Directions for this task
Locate the line that contains "Google Developer Program (72, 1751)". Copy it and every following line through the end of the records, exactly, and include nothing else.

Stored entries
######
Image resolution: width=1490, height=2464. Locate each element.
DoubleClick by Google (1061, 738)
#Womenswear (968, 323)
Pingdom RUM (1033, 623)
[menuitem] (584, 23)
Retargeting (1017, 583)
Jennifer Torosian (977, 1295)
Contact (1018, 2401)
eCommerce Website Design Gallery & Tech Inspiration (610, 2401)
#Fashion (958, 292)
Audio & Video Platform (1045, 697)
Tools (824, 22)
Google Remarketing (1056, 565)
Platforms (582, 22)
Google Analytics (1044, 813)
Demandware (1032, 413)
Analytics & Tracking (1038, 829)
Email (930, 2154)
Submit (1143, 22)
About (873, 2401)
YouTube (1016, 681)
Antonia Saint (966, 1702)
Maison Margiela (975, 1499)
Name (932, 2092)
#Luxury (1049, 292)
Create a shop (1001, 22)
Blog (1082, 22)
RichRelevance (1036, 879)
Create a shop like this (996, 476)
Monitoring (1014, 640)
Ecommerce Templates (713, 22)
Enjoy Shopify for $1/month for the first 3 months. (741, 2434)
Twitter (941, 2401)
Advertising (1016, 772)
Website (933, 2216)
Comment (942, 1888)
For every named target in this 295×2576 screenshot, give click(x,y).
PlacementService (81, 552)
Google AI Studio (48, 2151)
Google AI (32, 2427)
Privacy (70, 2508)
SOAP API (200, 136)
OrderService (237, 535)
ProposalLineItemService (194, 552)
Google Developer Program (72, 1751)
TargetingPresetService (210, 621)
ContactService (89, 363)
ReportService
######
Result for this task
Google Developer Program (72, 1751)
TargetingPresetService (210, 621)
ContactService (89, 363)
ReportService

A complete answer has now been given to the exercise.